Now the town is definitely different from when I was a kid, but the whole country is different. Not in a negative way but Concord is different in that it's not the community I grew up in. There are a lot of nice people here but it's become a real affluent community and people just don't know their neighbors around here any more. At one time you could walk through the center of town and you knew everybody and that was nice. You don't have that any more. But again I don't think that is just Concord, that's the country in general. I guess the only thing I will say about that is I'm glad I worked and lived in Concord in the days that I did and worked for the light department when I did. I'm glad that I've been able to retire now because there are a lot of changes which I mentioned earlier. I always loved being a lineman, and as I said I never enjoyed the underground work, so it was a good time for me to step aside and let somebody else do it. It's just different. Years ago you would go out, work a storm, get the people's power back on, and people would invite you in for a cup of coffee. A lot of people in town don't even say thank you any more. It's just expected, which it is because that's our job. But I don't know it's definitely a different world we live in today.

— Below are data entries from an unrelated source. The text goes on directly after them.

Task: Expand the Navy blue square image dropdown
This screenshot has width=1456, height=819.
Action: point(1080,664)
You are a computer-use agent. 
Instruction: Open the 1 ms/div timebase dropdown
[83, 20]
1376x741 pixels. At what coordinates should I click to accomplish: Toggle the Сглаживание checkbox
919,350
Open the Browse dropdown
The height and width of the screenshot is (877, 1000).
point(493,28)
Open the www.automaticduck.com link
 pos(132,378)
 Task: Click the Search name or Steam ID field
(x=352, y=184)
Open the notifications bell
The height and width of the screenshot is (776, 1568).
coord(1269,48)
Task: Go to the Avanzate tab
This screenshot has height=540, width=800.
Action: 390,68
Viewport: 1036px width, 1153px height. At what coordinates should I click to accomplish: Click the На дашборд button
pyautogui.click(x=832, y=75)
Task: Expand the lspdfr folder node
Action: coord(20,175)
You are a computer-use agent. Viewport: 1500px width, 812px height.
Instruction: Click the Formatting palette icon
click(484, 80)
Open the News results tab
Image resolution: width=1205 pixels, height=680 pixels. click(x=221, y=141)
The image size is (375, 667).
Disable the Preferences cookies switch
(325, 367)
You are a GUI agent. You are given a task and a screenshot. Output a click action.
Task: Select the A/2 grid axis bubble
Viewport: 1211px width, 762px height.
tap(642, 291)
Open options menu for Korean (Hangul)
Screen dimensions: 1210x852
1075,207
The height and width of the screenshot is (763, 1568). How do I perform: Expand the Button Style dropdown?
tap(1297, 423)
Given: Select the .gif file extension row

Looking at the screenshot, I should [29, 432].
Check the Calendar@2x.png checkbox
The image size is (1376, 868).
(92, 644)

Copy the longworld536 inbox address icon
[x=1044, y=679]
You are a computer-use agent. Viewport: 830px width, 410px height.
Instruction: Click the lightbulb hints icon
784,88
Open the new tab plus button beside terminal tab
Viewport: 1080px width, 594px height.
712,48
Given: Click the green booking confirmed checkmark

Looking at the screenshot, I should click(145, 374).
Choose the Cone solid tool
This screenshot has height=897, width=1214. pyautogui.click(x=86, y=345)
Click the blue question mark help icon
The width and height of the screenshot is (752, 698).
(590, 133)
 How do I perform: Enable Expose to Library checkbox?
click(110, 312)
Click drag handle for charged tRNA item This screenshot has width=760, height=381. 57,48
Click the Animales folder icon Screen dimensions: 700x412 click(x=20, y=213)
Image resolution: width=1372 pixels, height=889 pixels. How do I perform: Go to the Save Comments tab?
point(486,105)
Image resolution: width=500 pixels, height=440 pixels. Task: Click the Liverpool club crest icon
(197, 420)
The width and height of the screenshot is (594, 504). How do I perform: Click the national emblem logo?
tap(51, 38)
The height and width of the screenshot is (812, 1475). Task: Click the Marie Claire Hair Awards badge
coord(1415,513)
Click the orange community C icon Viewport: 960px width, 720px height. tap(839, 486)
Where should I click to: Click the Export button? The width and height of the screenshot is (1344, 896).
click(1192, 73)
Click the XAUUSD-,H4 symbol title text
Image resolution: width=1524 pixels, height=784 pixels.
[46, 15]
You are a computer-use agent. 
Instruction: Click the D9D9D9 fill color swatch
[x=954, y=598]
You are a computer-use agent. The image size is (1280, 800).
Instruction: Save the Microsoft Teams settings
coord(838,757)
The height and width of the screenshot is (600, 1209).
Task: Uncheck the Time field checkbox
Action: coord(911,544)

Concord was a little town but it was kind of exciting because you used to get up every day and when you went to work down at the light department, you never knew what you were going to do. You might be climbing a pole or you might be putting out a fire or you might have to plow snow. Now we still do some of those things, but basically a lot of the work consists of going to work every day, climbing down manholes and start splicing some cable and pulling new cables in there. It's heavy and it's hard work. The town is fortunate. I hope they realize they have a great bunch of guys down there. The linemen are great people. Ted McKenna, one of my foremen, had a stroke while I was working for him. Hopefully I didn't give it to him. He never came back to work. Dick Hopkins who was the master mechanic at the highway department passed away while I was there. Don Glencross and Mike Pearson died, and I still miss those guys.